第1話では水谷さんが様々な経験の末に辿り着いた「無理をしない収納」について、第2話ではおもちゃ、第3話では衣類の整理収納アイデアを紹介しました。最終話の今回は、学用品編をお届けします。

この春から我が家の子どもも小学生に。どれくらいものが増えるのかな、どんなふうに収納するのがいいんだろう……。何もかもが未知の世界だけに、漠然とした不安を感じています。

そんな私に水谷さんがくれたのは、実用的かつ肩の力が抜ける温かいアドバイスでした。
第1話第2話第3話

 

事前の準備はしすぎなくてOK。まずはスペースだけ用意

▲小学生の長女の学用品スペース。上段は日々使う学校の教科書やノート、ドリル、習い事のグッズ。下段は学期末に持ち帰る鍵盤ハーモニカや絵の具、お道具箱などの置き場所

教科書やノート、ランドセルなど、いろいろなものが一気に増えそうな春。これさえ準備しておけば安心!というような収納グッズはあるのでしょうか。

水谷さん:
「何をどうやって収納するのかは、学校が始まってしばらく経ってみないとわからないもの。事前に準備しすぎず、ひとまずスペースだけ作っておけばいいと思います。

娘が小学生になった時の経験から言えば、1年生はそれほど教科書の量も多くないので、たまに持って帰る絵の具やお道具箱などの置き場も含め、目安としてカラーボックス2台分ほどのスペースがあるといいかもしれません。

ランドセルは、我が家では教科書などを置いている棚の側面にフックをかけて収納。この周りに帽子、上着、水筒など、毎朝持っていくものをまとめています。こうすると朝の身支度がスムーズなんです」

 

学期末が収納を整えるベストタイミング

▲学期末に絵の具を持ち帰った時点で減り具合をチェック。買い足すものを子ども自身に書き出してもらう

水谷さん:
「学校生活を送るにつれ、 『毎日こんなものを持って帰るんだ 』『こうやって分類すれば便利かも 』ということが少しずつ分かってくると思います。

1学期が終わった時がよいタイミング。1学期のものを整理して、2学期に向けて足りないものを補充したりしつつ、どんなふうに仕分けると使いやすいか、子どもと一緒に考えながら収納を整えるのがおすすめです」

▲分類するジャンルを決め、ファイルボックスに分けて収納。ラベルはマスキングテープにペンで書くだけ。子どもが自分で書いた。

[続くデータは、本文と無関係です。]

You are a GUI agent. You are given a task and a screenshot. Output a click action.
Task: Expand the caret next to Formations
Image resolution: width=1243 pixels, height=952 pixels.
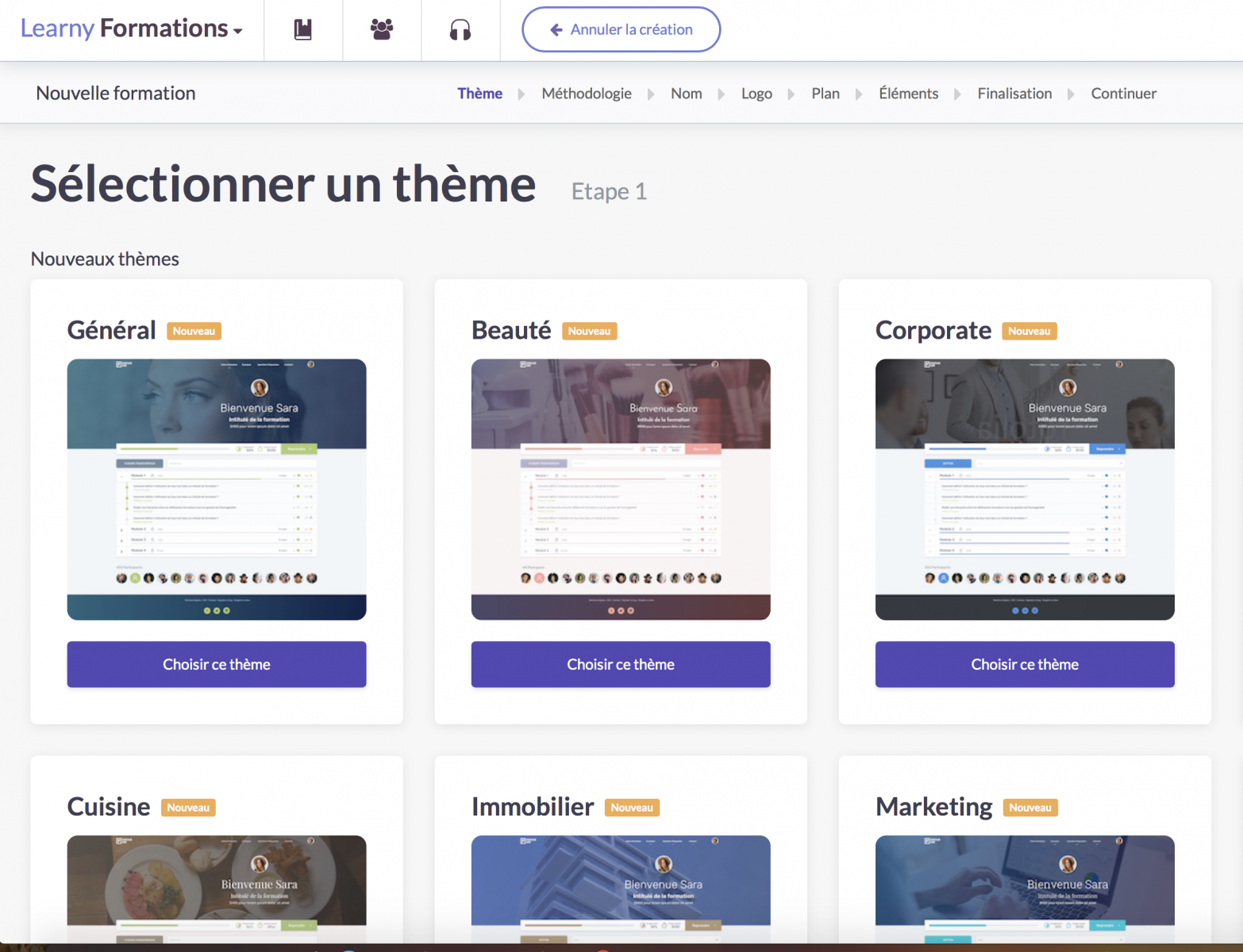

仕分けのラベル、補充リストも子ども自身に書いてもらうのが水谷さんの流儀。ノートを見せてもらっていたら、こんなかわいい工夫も発見。

水谷さん:
「気がつくとノートが残り0ページになっていて、夜に言われて困ったことが。それ以来、残り5ページくらいのところにリマインドの付箋を貼るようにしたんです。

言葉は娘が自分で考えて書きました。そのほうが心に残るし、自分ごとになるかなと思って」

どんな小さなことでも子どもと一緒に。それが子どもの生活力を育てることにもなりそうです。

 

プリントは、子どもがもらった時に仕分け

▲学校で保護者向けのプリントをもらったらその場で青の専用ファイルに分けて入れるというのが水谷家の仕組み。

子どもの学習用、保護者向けなど、数も種類も多そうな学校のプリント。水谷さんはどうやって管理しているのでしょうか。

水谷さん:
「娘が学校でプリントをもらった時点で、保護者向けのプリントは別ファイルに分けてもらうようにしています。

帰宅した時に保護者向けのプリントを親に渡すのが習慣。もらった時点である程度仕分けしておくと後がスムーズです。

子どもからもらった保護者向けプリントは学校、学童保育、習い事など、ジャンル別に色で分けてバインダーに。私が長時間過ごすダイニングテーブルからすぐ手の届く場所に置いています」

▲見終わっても取っておくプリントは椅子のすぐ後ろの戸棚にあるファイルにしまう。全てが座ったままでできるから無理なく続く。

水谷さん:
「子どもの使用済み学習プリントもたくさん発生するので、それを入れておくファイルボックスもひとつあるといいと思います。

我が家では、学年末のタイミングで取っておきたい教科書、プリント類をまとめて扉つき収納の中の2軍コーナーにしまっています。輪ゴムで束ねて付箋をつけるだけというシンプルな収納法です」

こうしたアイデアの数々も、しばらく学校生活を送りながらいろいろ試してたどり着いたもの。

水谷さん:
「入学してすぐは、子どもも新しい環境に慣れるのに必死。整理収納や片づけができなくて当たり前です。最初から多くを求めすぎず、のんびりやっていけばいいと思います。2学期くらいからできるようになれば上出来だと思いますよ!」

 

整理と収納は、子どもや暮らしとじっくり向き合う行為

全4回にわたってお届けした、子どもの収納に関するノウハウ。

整理収納の正解はひとつではなく、家族の暮らし方や子どもの成長に合わせて何通りもあること。失敗しながらその時のベストを探っていくのが大事だということ。そんな水谷さんの話が深く心に残りました。

水谷さん:
「雑誌やSNSに載っている美しく整った収納だけ見ると、最初から完璧にできると錯覚してしまいがち。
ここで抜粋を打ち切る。